_Task objective_.
Beginning at the line that contains "登園届・意見書 (360, 1185)", return every remaining line of the data below exactly; return nothing before it.

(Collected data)
####

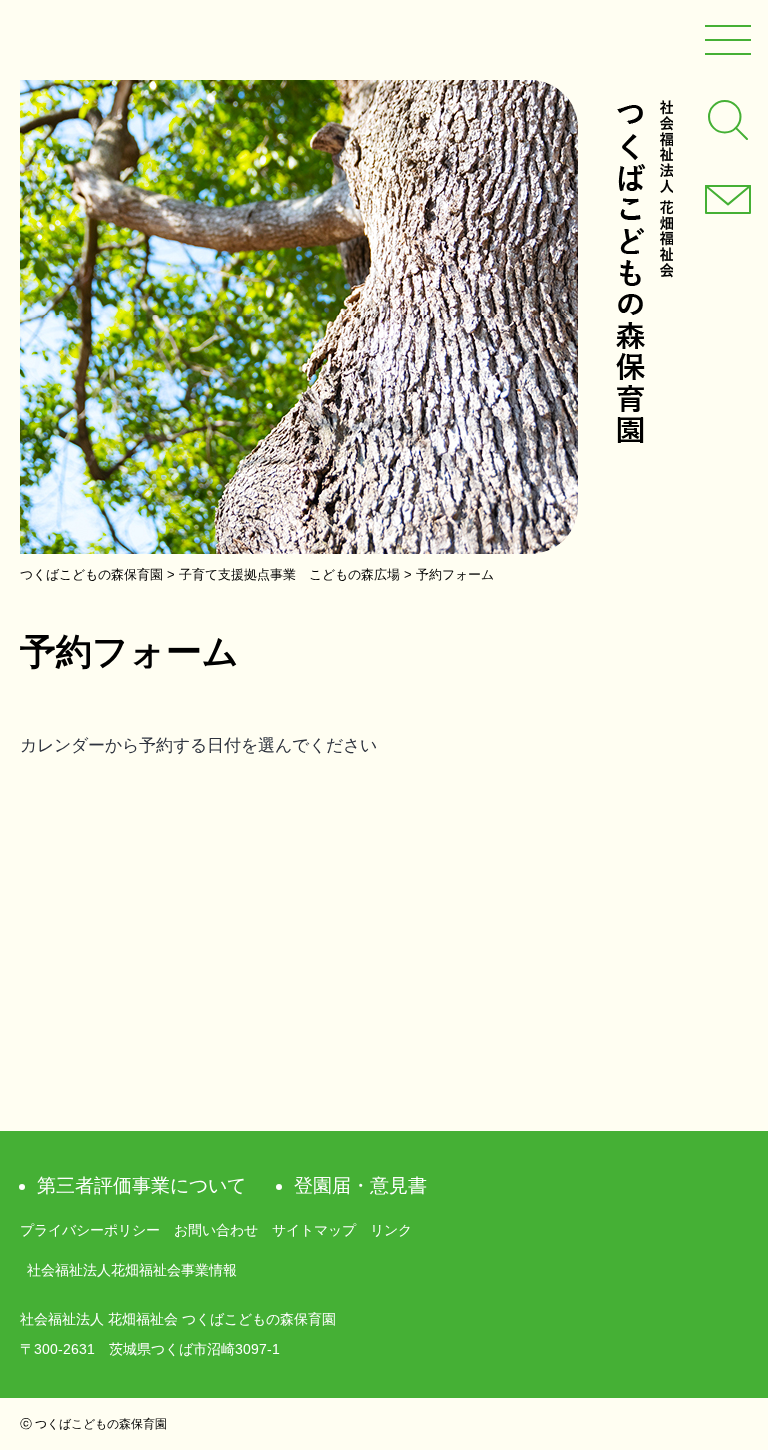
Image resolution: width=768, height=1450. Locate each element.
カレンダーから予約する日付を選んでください (198, 745)
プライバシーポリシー (90, 1230)
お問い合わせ (216, 1230)
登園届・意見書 (360, 1185)
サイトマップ (314, 1230)
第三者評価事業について (141, 1185)
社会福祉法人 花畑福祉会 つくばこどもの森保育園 (644, 271)
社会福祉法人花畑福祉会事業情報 (132, 1270)
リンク (391, 1230)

####

_Response area_.
登園届・意見書 (360, 1185)
サイトマップ (314, 1230)
第三者評価事業について (141, 1185)
社会福祉法人 花畑福祉会 つくばこどもの森保育園 (644, 271)
社会福祉法人花畑福祉会事業情報 (132, 1270)
リンク (391, 1230)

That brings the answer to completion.